Sono i motivi della sentenza, pronunciata lo scorso novembre, nel processo ai vertici della Bio-on, l’azienda di bioplastiche bolognese. Otto condanne e un’assoluzione, mentre un altro imputato aveva precedentemente patteggiato. Le pene più pesanti al presidente Marco Astorri e al suo vice Guido Cognani: 5 anni e 2 mesi per manipolazione del mercato, falso in bilancio e bancarotta impropria.
Una falsificazione sistematica dei bilanci, si legge nelle motivazioni , operata dal Cda per ingannare soci e investitori. Mentre l’indebitamento, contenuto nel 2015 e 2016, è aumentato nel 2017 per poi impennarsi nel biennio successivo, anche con il ricorso a finanziamenti a breve termine, arrivando a 60 milioni di euro al momento della nomina dell’amministratore giudiziario, il 31 ottobre 2019. Determinante – per i giudici – fu la scelta di investire nell’impianto di Castel San Pietro Terme, messo in funzione appena pochi mesi prima del crac, nel maggio 2019, e i cui costi, inizialmente stimati in 15 milioni di euro, lievitarono fino a 53,4 milioni.
Il servizio di Francesco Rossi
La replica di Astorri: “L’Italia non è un Paese ospitale per le start-up”

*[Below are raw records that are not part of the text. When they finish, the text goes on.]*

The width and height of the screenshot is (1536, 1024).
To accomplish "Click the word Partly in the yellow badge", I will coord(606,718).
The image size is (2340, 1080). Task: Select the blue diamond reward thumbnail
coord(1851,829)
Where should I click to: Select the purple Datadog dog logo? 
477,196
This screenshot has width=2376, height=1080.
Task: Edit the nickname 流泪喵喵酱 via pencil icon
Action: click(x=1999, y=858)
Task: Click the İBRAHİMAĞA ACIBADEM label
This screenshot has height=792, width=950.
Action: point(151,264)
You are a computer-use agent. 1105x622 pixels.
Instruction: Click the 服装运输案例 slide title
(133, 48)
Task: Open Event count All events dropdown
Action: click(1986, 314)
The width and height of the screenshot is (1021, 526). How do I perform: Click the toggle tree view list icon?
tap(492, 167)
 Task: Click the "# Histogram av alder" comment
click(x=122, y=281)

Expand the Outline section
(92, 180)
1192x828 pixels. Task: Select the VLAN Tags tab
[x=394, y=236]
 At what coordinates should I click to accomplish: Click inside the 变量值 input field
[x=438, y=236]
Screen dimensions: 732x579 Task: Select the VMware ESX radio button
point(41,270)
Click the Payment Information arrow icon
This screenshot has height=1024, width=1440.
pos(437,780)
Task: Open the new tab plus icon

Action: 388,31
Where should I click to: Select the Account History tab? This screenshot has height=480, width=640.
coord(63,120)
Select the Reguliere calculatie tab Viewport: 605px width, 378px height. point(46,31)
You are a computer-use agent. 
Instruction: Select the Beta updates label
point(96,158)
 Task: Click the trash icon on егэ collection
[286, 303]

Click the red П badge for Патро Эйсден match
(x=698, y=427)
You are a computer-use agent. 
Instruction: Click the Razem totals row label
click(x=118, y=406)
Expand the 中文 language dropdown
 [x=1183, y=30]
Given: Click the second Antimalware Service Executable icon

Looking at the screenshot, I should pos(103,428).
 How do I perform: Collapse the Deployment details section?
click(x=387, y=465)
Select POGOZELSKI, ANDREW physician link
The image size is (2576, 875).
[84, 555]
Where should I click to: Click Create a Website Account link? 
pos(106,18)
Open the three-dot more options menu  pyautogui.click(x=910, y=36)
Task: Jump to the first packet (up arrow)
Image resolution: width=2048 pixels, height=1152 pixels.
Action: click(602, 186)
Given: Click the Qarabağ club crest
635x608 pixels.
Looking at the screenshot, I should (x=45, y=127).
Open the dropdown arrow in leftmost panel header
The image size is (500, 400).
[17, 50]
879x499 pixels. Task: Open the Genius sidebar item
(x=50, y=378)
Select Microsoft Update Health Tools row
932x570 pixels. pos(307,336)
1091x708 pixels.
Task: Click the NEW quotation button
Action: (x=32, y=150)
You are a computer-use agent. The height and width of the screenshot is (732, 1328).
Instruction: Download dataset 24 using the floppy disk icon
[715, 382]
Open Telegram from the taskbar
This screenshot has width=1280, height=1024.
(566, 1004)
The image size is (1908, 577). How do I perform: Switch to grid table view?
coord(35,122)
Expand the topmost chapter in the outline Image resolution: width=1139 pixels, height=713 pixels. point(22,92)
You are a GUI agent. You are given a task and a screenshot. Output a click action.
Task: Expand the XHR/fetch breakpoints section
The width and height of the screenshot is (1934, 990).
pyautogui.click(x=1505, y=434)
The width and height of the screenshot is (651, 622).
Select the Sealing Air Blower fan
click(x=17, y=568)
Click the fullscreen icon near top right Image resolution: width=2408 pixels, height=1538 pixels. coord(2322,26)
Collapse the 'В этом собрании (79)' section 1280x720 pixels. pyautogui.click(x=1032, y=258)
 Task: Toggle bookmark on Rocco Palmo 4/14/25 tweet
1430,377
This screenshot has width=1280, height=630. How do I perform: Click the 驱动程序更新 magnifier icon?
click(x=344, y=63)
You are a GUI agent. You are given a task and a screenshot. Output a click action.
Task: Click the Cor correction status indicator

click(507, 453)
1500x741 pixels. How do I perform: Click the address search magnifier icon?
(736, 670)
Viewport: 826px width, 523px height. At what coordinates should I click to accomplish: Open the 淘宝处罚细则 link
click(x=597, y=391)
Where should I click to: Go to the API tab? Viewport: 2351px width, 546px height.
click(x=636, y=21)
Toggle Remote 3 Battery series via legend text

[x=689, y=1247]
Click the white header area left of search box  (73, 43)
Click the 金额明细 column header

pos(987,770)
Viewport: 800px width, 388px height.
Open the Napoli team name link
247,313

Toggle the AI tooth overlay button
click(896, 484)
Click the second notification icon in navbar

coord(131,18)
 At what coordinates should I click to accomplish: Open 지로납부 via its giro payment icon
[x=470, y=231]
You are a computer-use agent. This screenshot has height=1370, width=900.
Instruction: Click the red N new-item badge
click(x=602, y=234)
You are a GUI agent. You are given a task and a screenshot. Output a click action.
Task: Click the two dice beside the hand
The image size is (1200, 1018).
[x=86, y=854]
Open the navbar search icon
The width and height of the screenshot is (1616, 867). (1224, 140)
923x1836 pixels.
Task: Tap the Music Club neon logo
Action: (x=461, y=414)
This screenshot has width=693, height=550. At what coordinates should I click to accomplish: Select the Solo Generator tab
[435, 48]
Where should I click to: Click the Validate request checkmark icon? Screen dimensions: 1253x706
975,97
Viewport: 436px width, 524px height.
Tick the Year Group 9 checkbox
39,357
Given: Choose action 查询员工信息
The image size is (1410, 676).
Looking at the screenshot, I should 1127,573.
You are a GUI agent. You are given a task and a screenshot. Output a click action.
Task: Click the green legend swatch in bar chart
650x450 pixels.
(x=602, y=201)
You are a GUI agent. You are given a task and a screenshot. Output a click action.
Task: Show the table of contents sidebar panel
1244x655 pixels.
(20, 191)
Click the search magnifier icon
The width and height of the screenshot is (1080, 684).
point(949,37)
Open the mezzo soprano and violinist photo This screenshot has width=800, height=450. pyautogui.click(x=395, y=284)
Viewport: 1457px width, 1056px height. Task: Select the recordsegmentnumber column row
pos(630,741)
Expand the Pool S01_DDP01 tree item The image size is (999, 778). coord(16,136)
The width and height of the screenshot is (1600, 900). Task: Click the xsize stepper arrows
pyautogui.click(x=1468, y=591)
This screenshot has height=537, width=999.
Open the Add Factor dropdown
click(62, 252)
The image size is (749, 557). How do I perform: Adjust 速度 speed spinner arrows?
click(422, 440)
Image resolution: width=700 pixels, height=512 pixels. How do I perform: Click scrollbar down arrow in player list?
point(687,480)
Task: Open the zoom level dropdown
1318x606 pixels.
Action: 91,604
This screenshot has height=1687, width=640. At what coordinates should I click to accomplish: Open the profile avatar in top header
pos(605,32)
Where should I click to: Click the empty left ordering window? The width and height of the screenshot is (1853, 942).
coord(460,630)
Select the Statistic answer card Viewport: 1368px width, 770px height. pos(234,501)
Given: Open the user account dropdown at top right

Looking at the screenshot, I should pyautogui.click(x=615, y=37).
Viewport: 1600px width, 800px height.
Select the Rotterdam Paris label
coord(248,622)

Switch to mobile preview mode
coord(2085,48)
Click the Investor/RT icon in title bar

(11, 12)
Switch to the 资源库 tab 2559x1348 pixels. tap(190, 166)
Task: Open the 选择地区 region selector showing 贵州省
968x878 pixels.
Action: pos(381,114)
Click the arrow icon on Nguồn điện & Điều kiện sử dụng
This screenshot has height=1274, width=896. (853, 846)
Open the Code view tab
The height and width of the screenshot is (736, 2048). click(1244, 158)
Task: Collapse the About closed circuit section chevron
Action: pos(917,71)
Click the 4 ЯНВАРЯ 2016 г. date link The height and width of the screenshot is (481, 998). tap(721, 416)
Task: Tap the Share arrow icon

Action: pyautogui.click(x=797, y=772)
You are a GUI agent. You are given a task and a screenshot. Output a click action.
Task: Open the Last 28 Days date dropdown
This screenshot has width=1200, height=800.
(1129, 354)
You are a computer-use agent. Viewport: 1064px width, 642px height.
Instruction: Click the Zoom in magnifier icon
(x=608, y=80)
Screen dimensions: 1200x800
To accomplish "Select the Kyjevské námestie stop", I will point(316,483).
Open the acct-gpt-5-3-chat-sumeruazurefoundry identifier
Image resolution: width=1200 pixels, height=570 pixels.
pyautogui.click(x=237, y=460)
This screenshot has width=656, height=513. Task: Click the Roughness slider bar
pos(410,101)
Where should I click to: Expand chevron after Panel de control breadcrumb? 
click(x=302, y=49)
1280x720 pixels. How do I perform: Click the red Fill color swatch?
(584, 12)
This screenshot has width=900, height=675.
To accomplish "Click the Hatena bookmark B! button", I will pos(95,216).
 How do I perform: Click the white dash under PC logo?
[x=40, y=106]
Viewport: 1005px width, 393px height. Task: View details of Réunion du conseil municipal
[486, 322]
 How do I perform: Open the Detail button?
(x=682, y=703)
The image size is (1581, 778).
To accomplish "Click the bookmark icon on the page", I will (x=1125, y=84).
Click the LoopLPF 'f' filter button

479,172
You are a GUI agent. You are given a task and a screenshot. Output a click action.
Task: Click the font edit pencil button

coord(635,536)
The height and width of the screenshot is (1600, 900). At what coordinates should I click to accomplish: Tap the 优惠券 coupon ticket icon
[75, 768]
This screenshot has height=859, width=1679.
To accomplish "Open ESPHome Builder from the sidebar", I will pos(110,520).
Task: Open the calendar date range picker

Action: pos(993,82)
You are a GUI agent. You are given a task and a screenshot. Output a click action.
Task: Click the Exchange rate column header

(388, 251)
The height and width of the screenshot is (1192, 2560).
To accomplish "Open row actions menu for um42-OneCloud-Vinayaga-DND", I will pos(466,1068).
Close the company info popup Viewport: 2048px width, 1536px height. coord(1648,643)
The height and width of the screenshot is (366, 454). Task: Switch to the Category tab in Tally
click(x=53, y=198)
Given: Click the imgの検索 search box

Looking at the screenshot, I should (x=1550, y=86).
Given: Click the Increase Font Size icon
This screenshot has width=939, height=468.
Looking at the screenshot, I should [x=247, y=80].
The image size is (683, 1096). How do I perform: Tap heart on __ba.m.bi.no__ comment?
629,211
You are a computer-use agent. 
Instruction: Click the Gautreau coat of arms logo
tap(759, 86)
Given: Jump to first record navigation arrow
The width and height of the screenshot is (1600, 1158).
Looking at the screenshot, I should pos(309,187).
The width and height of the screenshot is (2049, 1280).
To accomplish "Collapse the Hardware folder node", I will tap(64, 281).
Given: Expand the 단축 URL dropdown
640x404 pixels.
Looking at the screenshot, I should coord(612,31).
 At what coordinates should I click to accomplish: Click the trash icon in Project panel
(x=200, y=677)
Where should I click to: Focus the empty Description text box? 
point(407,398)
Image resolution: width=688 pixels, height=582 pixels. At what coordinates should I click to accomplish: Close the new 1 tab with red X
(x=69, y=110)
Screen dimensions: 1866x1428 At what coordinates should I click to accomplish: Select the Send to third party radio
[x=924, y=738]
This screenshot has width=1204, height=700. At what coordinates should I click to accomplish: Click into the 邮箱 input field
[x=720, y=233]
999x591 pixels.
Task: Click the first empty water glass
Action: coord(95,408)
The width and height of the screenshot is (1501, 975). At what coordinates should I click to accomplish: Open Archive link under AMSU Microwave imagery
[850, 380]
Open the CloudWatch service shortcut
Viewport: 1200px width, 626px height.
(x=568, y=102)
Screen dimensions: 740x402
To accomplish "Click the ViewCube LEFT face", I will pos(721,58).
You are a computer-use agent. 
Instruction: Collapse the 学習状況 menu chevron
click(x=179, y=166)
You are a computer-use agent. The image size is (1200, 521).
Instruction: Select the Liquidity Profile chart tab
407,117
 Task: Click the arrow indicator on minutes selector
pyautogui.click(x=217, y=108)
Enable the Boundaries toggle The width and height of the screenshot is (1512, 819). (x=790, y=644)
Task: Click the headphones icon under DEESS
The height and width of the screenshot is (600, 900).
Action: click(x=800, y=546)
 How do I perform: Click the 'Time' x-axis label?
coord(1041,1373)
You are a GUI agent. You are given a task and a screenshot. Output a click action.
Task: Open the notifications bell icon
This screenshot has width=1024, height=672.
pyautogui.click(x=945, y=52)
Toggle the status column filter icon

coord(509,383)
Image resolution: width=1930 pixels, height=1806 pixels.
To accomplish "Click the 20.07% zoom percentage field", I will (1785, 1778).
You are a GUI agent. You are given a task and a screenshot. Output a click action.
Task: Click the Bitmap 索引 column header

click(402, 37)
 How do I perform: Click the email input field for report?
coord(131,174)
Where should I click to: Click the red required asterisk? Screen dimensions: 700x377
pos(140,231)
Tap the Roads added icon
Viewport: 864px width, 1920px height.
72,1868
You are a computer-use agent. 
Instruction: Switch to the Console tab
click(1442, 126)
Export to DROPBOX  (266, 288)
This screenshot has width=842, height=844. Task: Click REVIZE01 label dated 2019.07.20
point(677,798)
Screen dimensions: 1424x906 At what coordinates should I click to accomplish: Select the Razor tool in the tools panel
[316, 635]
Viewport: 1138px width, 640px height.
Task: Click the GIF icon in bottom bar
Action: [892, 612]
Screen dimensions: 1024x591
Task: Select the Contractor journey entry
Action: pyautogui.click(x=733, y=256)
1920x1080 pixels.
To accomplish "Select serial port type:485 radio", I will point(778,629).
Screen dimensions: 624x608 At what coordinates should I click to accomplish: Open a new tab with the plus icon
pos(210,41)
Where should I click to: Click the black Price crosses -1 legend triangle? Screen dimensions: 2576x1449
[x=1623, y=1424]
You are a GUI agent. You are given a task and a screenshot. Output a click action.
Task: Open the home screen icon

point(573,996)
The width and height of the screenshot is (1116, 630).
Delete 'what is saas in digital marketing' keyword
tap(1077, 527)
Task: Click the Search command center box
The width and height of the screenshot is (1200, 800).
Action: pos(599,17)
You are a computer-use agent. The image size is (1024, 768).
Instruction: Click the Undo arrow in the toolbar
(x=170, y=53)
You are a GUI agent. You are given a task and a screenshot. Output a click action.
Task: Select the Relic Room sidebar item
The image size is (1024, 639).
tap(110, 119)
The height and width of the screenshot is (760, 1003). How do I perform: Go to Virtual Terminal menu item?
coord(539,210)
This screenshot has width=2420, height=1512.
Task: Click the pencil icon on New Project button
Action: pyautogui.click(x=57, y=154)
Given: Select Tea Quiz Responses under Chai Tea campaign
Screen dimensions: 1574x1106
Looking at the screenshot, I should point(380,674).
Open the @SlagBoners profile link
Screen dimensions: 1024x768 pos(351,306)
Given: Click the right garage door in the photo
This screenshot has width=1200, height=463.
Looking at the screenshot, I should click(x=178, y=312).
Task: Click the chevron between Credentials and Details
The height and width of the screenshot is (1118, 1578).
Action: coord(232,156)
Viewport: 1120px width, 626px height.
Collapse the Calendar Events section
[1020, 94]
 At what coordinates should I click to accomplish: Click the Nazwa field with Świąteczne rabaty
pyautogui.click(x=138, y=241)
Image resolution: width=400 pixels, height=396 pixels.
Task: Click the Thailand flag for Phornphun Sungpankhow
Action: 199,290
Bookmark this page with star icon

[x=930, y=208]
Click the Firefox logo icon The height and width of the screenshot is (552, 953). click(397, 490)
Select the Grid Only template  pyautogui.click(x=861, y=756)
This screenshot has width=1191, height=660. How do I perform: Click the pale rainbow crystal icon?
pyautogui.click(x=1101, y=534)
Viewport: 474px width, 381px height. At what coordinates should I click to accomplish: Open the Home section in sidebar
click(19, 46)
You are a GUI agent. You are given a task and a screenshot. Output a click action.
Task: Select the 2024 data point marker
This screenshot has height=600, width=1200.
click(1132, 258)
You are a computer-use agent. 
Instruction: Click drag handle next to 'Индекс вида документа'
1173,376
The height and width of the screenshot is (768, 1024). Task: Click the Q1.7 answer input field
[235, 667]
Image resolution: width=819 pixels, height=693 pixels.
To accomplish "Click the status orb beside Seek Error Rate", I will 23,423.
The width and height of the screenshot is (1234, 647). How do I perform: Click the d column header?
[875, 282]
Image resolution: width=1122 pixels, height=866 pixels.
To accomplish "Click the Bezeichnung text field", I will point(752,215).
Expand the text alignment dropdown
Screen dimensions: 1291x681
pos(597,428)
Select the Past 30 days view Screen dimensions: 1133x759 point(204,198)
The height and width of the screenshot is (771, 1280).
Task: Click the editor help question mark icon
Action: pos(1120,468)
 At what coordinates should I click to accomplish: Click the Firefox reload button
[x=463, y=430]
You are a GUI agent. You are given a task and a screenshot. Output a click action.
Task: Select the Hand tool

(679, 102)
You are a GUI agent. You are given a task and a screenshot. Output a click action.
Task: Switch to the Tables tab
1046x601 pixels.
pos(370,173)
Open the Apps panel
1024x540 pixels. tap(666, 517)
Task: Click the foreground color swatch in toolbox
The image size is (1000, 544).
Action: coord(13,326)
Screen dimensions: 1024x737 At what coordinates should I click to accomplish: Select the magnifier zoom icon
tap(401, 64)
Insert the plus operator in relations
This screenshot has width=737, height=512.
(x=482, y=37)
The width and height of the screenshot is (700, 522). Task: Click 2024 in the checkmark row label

“Ho totale fiducia nel mio team legale e nella magistratura, e sono certo che in appello potremo dimostrare l’assoluta correttezza del nostro operato. La verità è che l’Italia non è un Paese ospitale per le start-up, ma sono certo che, anche grazie al nostro caso, la legislazione e la giurisprudenza italiane si allineeranno agli standard internazionali, contribuendo a rendere il nostro Paese competitivo e attrattivo per gli investimenti innovativi esteri”. Così Marco Astorri, ex presidente di Bio-On, replica alle motivazioni della sentenza, ribadendo la volontà, già espressa il giorno del giudizio di primo grado (qui il servizio), di voler ricorrere in appello.